__TO DO__
Check the lines of the listing below for the word "width", and state only how many have it.

__RECORD EXCERPTS__
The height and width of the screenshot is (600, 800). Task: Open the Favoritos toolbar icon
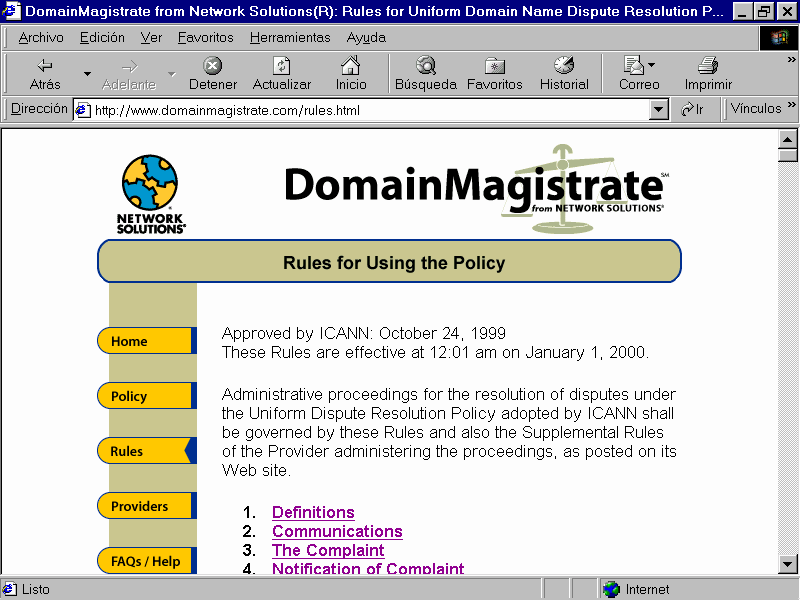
...
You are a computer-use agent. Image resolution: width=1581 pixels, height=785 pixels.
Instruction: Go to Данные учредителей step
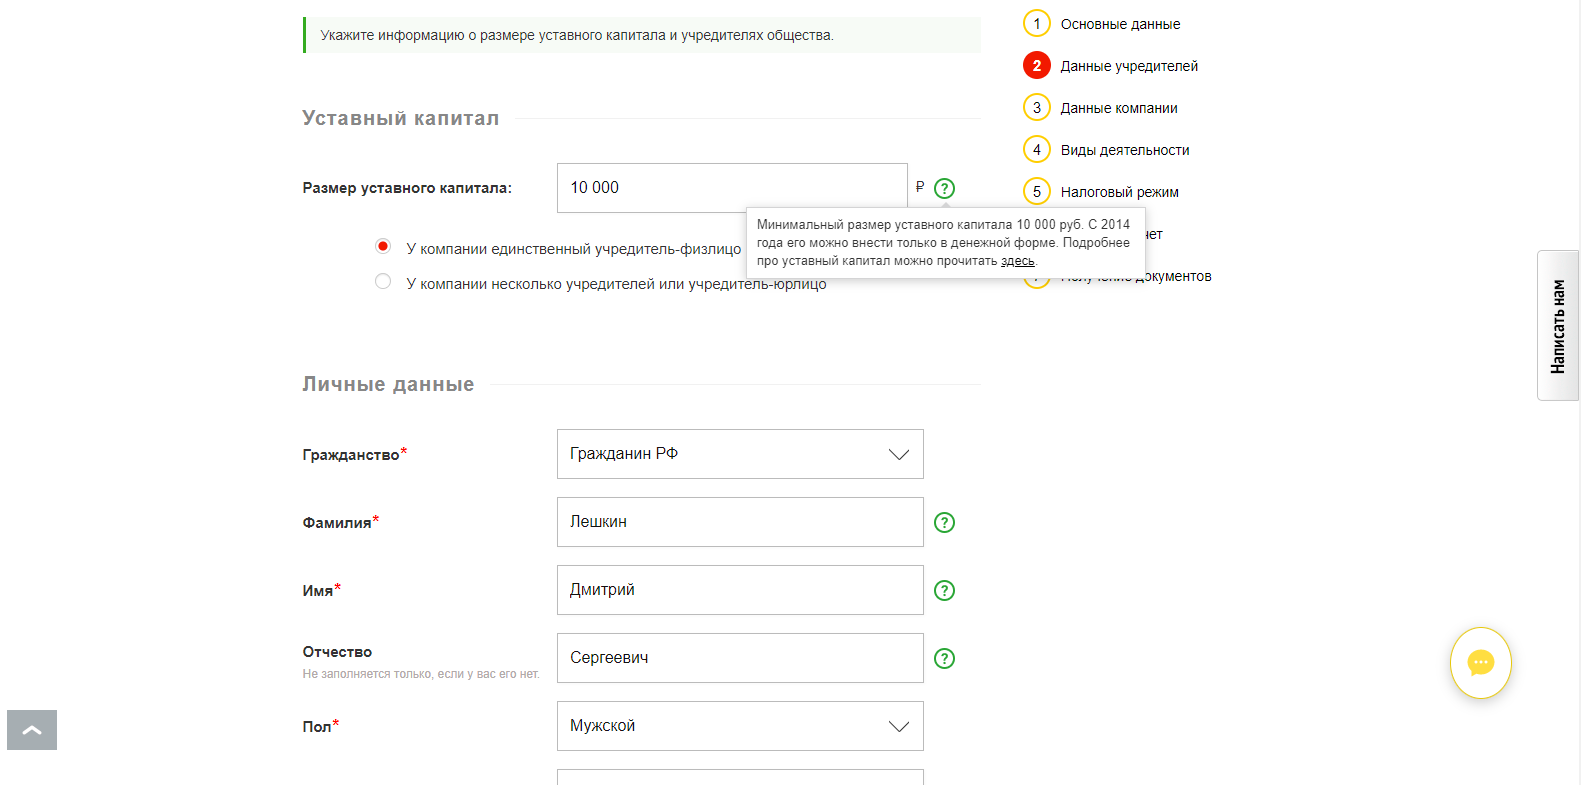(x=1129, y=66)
...
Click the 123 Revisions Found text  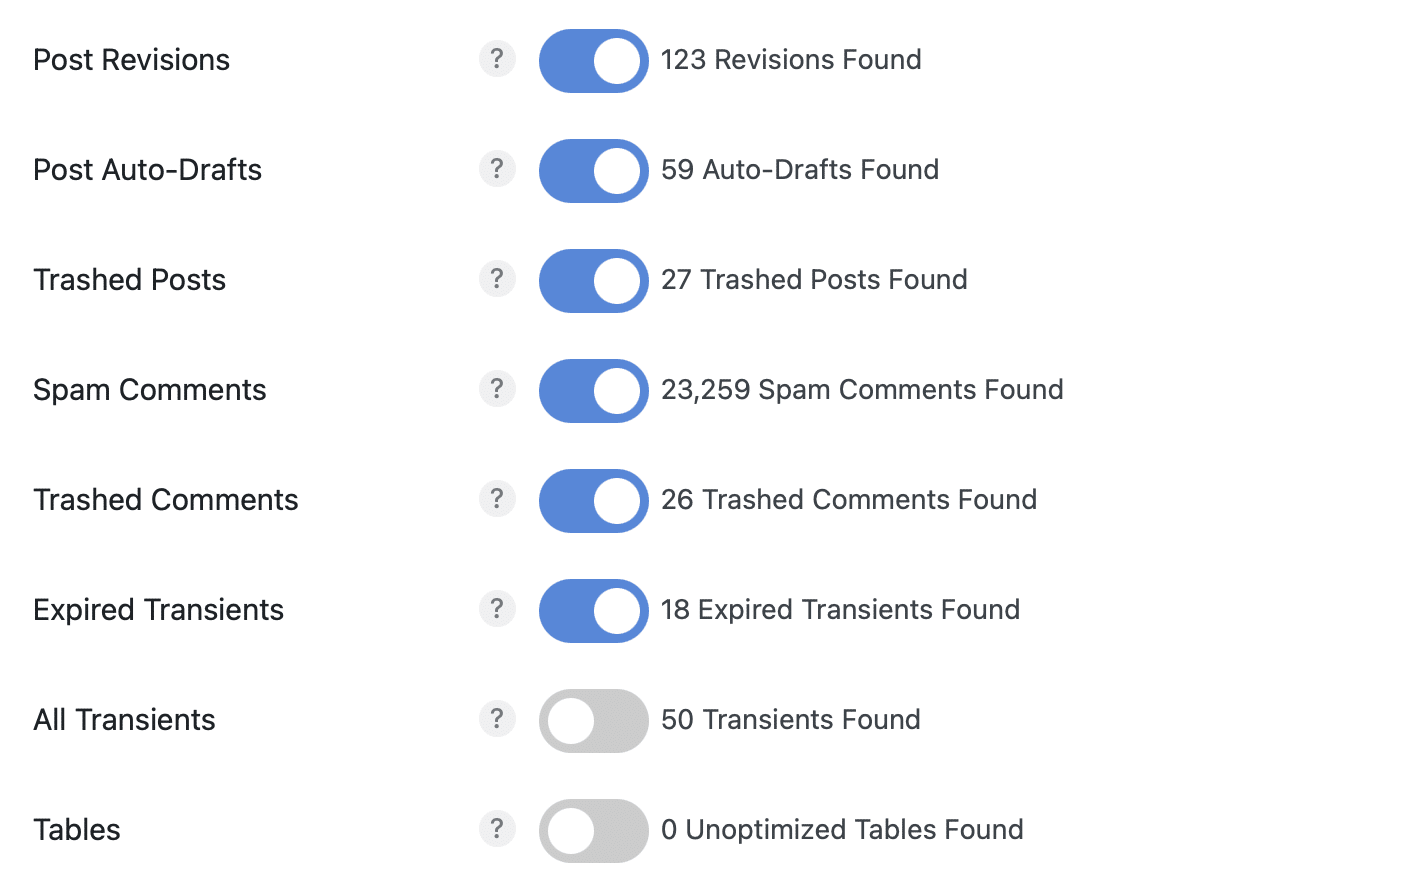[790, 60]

__RESPONSE__
2